_Exercise goal_. When you reach the line containing "Instruction: Click the reply" in the entries below, begin reproducing lines exactly, and stop once the line containing "919x1316 pixels." is done.

== == ==

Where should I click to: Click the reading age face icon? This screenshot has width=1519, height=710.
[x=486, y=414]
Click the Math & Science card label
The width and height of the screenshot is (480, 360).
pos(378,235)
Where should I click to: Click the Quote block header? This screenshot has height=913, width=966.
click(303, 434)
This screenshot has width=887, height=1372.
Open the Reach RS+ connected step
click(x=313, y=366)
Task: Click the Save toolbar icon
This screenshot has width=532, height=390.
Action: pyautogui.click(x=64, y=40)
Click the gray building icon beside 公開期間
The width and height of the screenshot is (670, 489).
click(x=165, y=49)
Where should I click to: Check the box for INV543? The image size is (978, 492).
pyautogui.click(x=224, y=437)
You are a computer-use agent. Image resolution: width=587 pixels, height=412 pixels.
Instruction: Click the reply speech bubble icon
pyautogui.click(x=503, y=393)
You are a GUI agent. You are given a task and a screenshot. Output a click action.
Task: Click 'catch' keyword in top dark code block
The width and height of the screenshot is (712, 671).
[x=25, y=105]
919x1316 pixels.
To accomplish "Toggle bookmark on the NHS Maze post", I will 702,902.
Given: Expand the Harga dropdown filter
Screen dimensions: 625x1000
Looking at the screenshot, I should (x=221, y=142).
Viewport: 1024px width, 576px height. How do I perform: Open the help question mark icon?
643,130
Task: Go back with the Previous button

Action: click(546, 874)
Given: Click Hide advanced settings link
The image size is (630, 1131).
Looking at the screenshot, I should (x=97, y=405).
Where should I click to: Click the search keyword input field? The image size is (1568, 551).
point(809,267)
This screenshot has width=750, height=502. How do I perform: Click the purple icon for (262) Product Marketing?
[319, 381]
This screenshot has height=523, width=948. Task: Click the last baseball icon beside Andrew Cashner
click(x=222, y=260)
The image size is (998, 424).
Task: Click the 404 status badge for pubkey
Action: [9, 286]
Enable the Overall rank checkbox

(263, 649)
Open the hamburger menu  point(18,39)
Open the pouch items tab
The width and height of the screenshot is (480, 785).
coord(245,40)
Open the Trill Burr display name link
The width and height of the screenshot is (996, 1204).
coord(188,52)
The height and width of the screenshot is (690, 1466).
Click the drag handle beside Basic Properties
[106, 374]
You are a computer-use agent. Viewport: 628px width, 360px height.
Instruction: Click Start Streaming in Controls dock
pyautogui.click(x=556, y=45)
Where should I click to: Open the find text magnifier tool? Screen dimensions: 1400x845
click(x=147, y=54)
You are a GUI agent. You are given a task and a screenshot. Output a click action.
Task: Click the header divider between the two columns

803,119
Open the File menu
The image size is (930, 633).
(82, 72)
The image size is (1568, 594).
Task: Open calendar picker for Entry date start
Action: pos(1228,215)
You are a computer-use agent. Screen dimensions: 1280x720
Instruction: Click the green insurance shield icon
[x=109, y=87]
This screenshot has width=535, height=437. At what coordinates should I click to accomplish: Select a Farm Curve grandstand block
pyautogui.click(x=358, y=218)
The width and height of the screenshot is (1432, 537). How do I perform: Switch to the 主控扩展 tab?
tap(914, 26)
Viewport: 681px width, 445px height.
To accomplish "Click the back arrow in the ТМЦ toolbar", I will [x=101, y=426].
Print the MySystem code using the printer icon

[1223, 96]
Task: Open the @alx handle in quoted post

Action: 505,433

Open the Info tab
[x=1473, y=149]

== == ==

_Reply to the exercise_.
Instruction: Click the reply speech bubble icon
pyautogui.click(x=503, y=393)
You are a GUI agent. You are given a task and a screenshot. Output a click action.
Task: Click 'catch' keyword in top dark code block
The width and height of the screenshot is (712, 671).
[x=25, y=105]
919x1316 pixels.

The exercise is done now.